STATED GOAL:
Can you reproduce, line for line, the part of the items below that opens with the line containing "You are a GUI" and closes with the line containing "coord(578,331)", with both of those lines included?

EXCERPTED RECORDS:

>> Begin

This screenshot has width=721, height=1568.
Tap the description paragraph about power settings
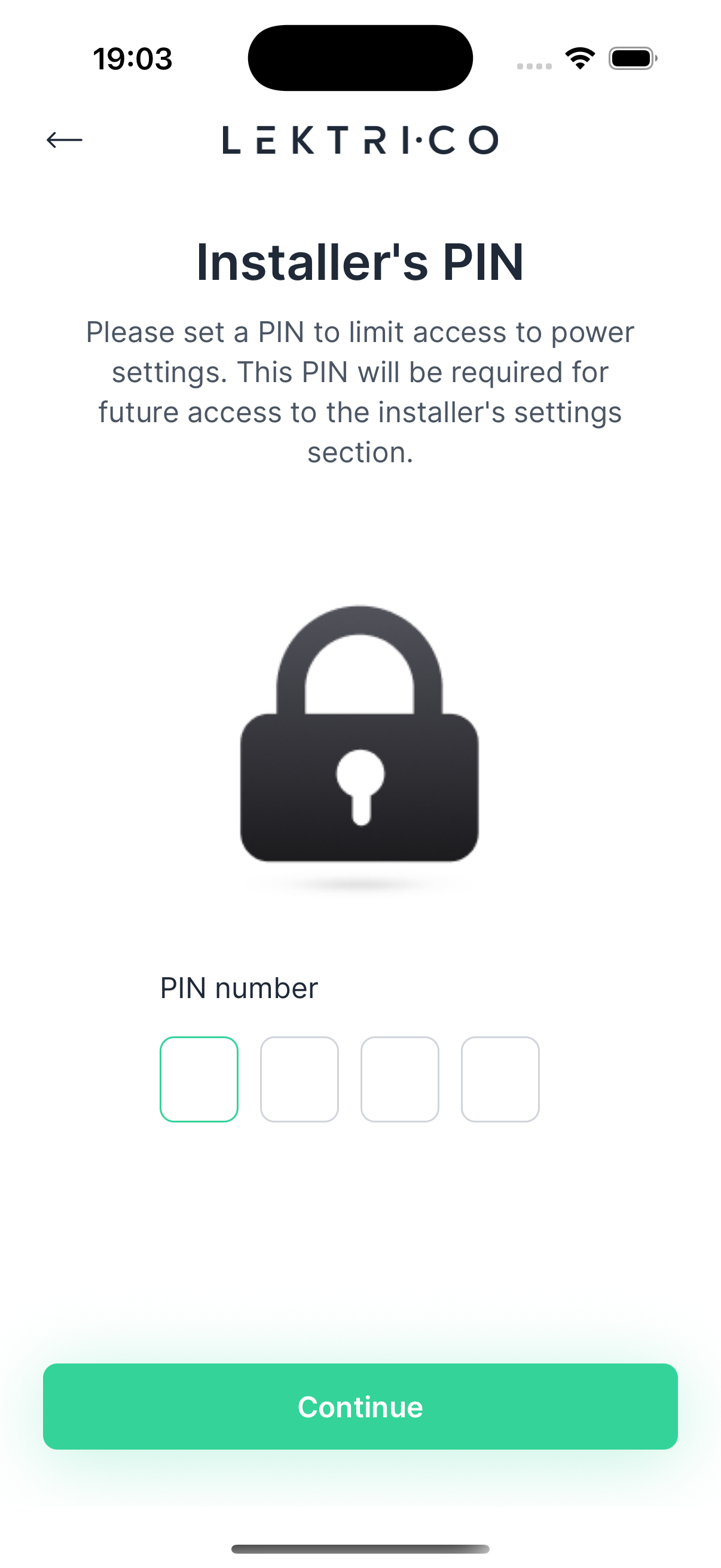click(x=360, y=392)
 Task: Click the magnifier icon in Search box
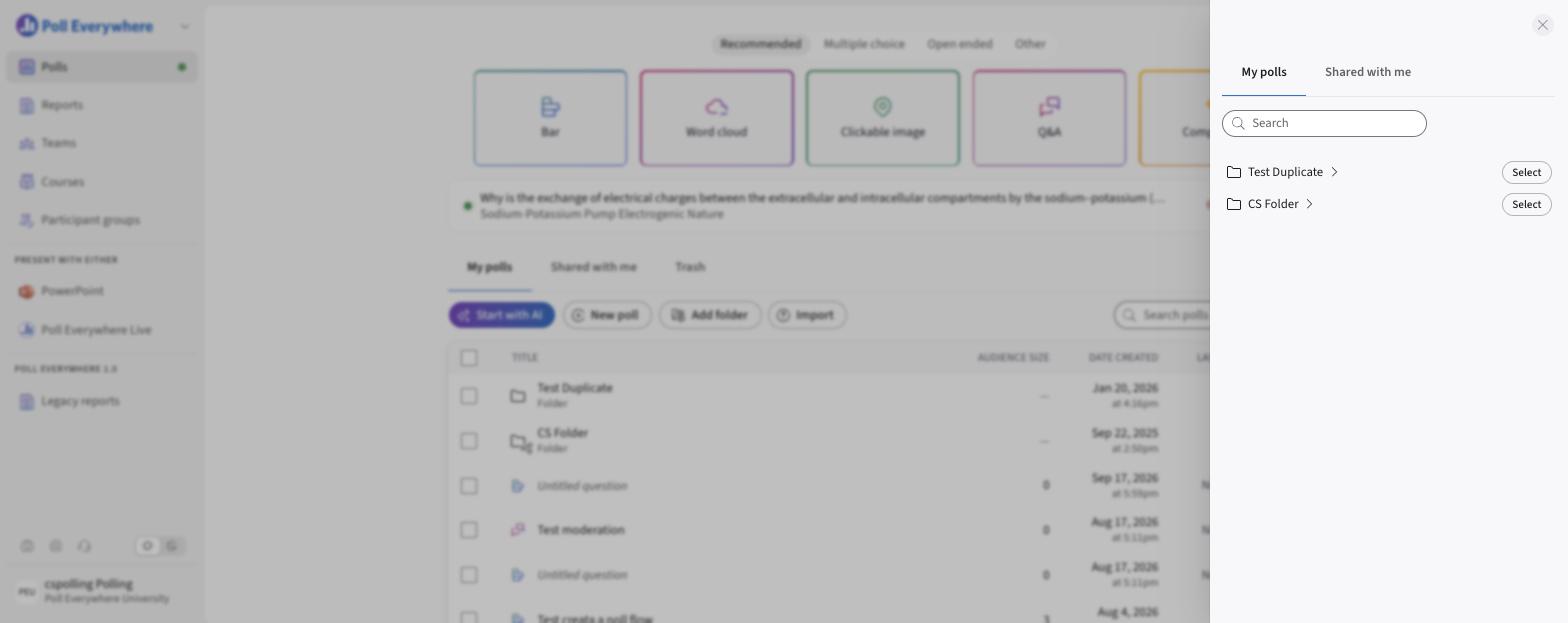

>> End
>> Begin

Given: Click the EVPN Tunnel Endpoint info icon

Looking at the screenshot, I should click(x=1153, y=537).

>> End
>> Begin

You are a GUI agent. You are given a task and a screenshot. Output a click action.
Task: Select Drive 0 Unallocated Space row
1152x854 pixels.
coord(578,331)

>> End

WORKED SOLUTION:
You are a GUI agent. You are given a task and a screenshot. Output a click action.
Task: Select Drive 0 Unallocated Space row
1152x854 pixels.
coord(578,331)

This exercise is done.